• Work to do: Please give the records below again with every "Open" swapped for "Launch", leaving everything else unchanged.

* * *

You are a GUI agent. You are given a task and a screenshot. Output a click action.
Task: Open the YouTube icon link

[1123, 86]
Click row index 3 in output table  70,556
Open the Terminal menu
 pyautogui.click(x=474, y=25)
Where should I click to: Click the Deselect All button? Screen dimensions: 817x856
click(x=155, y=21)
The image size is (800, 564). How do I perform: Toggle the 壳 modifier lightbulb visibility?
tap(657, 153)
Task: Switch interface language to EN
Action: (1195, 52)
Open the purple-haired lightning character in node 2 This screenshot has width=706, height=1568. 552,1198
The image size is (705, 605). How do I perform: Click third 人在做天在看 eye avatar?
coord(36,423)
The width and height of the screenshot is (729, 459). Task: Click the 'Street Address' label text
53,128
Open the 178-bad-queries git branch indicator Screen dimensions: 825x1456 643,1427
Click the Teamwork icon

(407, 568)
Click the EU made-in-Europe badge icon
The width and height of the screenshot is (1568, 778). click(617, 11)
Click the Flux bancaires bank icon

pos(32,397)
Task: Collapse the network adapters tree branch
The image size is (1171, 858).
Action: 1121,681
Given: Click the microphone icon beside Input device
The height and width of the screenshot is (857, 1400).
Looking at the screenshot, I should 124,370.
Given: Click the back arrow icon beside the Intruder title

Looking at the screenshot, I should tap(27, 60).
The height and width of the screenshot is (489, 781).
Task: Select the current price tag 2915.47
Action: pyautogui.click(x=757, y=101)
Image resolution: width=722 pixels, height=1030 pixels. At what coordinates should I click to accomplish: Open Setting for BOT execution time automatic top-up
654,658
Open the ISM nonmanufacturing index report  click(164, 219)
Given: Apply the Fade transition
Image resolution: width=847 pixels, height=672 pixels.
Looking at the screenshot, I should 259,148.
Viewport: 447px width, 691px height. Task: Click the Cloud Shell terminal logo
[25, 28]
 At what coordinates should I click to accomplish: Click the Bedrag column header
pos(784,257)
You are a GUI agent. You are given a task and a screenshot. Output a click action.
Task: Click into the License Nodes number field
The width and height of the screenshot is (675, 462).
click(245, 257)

* * *

• Written answer:
You are a GUI agent. You are given a task and a screenshot. Output a click action.
Task: Launch the YouTube icon link

[1123, 86]
Click row index 3 in output table  70,556
Launch the Terminal menu
 pyautogui.click(x=474, y=25)
Where should I click to: Click the Deselect All button? Screen dimensions: 817x856
click(x=155, y=21)
The image size is (800, 564). How do I perform: Toggle the 壳 modifier lightbulb visibility?
tap(657, 153)
Task: Switch interface language to EN
Action: (1195, 52)
Launch the purple-haired lightning character in node 2 This screenshot has width=706, height=1568. 552,1198
The image size is (705, 605). How do I perform: Click third 人在做天在看 eye avatar?
coord(36,423)
The width and height of the screenshot is (729, 459). Task: Click the 'Street Address' label text
53,128
Launch the 178-bad-queries git branch indicator Screen dimensions: 825x1456 643,1427
Click the Teamwork icon

(407, 568)
Click the EU made-in-Europe badge icon
The width and height of the screenshot is (1568, 778). click(617, 11)
Click the Flux bancaires bank icon

pos(32,397)
Task: Collapse the network adapters tree branch
The image size is (1171, 858).
Action: 1121,681
Given: Click the microphone icon beside Input device
The height and width of the screenshot is (857, 1400).
Looking at the screenshot, I should 124,370.
Given: Click the back arrow icon beside the Intruder title

Looking at the screenshot, I should tap(27, 60).
The height and width of the screenshot is (489, 781).
Task: Select the current price tag 2915.47
Action: pyautogui.click(x=757, y=101)
Image resolution: width=722 pixels, height=1030 pixels. At what coordinates should I click to accomplish: Launch Setting for BOT execution time automatic top-up
654,658
Launch the ISM nonmanufacturing index report  click(164, 219)
Given: Apply the Fade transition
Image resolution: width=847 pixels, height=672 pixels.
Looking at the screenshot, I should 259,148.
Viewport: 447px width, 691px height. Task: Click the Cloud Shell terminal logo
[25, 28]
 At what coordinates should I click to accomplish: Click the Bedrag column header
pos(784,257)
You are a GUI agent. You are given a task and a screenshot. Output a click action.
Task: Click into the License Nodes number field
The width and height of the screenshot is (675, 462).
click(245, 257)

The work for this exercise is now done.